A Reality Check for Family Offices

Eddie Luhrassebi

Over the last two years, the ground beneath real estate finance has shifted. For family offices with significant holdings or investments in commercial real estate, the cost of capital is no longer a line item easily forecasted or controlled. It has become a dynamic variable – one that demands fresh perspective, proactive repositioning, and a willingness to engage differently with debt.

Rates that once provided attractive leverage are now eroding margins. Lending relationships that felt reliable are becoming less predictable. This is not a short-term cycle to wait out, it is a new phase, one that family offices must actively manage if they are to preserve both liquidity and long-term value.

The Margin Squeeze: What Higher Debt Costs Mean Now

Construction and bridge loans, once reliably priced in the 4 to 5 percent range, are now being offered at 7 to 9 percent or more. In some cases, even higher. What does that actually mean?

It means that projects once modeled with a 150 to 200 basis point spread over cost are now struggling to pencil. It means that holding periods must be longer to achieve the same IRR. It means that contingency buffers are no longer optional. And for those working with third-party operators, it means a sharper eye on who is managing debt risk in the capital stack.

This is not an abstract threat. It is playing out in real time across active developments. Financing costs are eating into equity returns, even as asset values soften under the pressure of higher cap rates.

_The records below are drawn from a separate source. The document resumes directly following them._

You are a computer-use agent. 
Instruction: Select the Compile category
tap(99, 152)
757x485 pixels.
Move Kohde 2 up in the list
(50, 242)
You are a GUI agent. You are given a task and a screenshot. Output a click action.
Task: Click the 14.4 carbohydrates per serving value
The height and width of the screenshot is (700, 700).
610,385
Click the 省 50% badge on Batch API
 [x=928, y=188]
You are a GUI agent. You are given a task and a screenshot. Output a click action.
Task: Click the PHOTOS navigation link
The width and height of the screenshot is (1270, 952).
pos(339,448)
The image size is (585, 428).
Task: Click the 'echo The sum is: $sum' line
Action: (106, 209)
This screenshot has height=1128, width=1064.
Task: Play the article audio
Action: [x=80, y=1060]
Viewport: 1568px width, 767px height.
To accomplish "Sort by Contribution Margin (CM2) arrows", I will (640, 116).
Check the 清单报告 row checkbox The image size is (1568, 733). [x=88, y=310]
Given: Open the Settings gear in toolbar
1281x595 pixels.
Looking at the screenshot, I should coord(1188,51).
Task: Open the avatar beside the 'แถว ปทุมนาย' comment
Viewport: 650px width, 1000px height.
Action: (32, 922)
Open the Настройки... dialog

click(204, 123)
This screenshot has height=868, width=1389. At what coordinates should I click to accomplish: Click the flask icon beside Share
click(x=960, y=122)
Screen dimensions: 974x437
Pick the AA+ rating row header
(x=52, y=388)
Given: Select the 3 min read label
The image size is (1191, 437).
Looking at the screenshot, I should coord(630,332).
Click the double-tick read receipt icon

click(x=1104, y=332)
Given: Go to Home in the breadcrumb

For family offices with a patient capital orientation, this environment still holds opportunity, but it requires a recalibrated lens. Low-leverage deals, off-market assets, or direct participation in operating platforms may provide better control over debt structuring. But that comes with new demands on due diligence, sponsor oversight, and capital planning.

Loan Maturity Risk Is No Longer Theoretical

Properties financed between 2018 and 2021 were often underwritten at historically low interest rates. Floating-rate debt was commonplace, as short-term financing appeared cheap and manageable.

Now, many of those same properties are reaching loan maturity or are approaching rate resets. And the new financing landscape is far less forgiving.

Refinancing a loan that was issued at 3.5 percent with a new rate of 7.5 percent or more has dramatic implications. Even if property fundamentals remain strong, debt service coverage ratios may no longer meet lender thresholds. That creates pressure on both equity and liquidity.

For family offices holding real estate directly, this means reevaluating the debt maturity schedule across the portfolio. For those invested through funds or co-investments, it means asking sharper questions about how those risks are being mitigated.

What’s the plan if refinancing is not available? Will there be a need for equity infusions or capital calls? Is the sponsor aligned and adequately capitalized? These questions cannot wait until six months before maturity. They need to be asked now while time and options still exist.

Lenders Are Pulling Back, Changing the Game

Perhaps one of the least talked-about but most important trends today is lender retrenchment. Regional banks, once a reliable source of financing for construction, value-add, and smaller assets, are pulling back. In many cases, they simply are not lending on real estate at all.

Traditional institutional lenders are also tightening. Loan-to-value ratios are falling. Interest reserves are being required. Sponsors are being asked to put in more equity up front. In other words, capital is harder to get – and more expensive when you find it.

For family offices, this has direct implications. One option is to pursue private credit. Another is to participate more actively through joint ventures where capital structure and financing terms can be more directly influenced. Both paths require greater engagement. Both carry added complexity. But in many cases, they also present new opportunity.

Private lenders are often willing to move quickly and creatively, but at a premium. Family offices with ready liquidity can sometimes fill that role themselves, earning attractive risk-adjusted returns on collateralized investments. The key is structuring deals prudently and ensuring downside protection.

On the joint venture side, aligning with best-in-class operating partners can create long-term value. But it takes more than capital. It requires clarity around roles, expectations, and exit planning.

A Call for Proactive Positioning

The shifts we are seeing are not temporary dislocations. They are signs of a changed financial ecosystem – one in which debt is more expensive, risk is more concentrated, and flexibility is more valuable than ever.

Family offices are uniquely positioned to adapt. You are not beholden to quarterly earnings, you can be patient when others are forced to be reactive. But that advantage only holds if you are willing to engage directly and thoughtfully.

This is a time to revisit portfolio debt schedules. To assess refinancing exposure. To build relationships with nontraditional lenders. To explore joint ventures with operators who are both capable and conservatively positioned.

It is also a time to prepare for opportunity. Dislocation always brings it. But it comes to those who are ready, not just financially, but structurally.

Financing used to be a back-office detail. Today, it is a front-and-center driver of investment outcomes. Treat it that way. Look ahead. Ask the difficult questions early. And lean into the kind of strategic thinking that turns risk into resilience.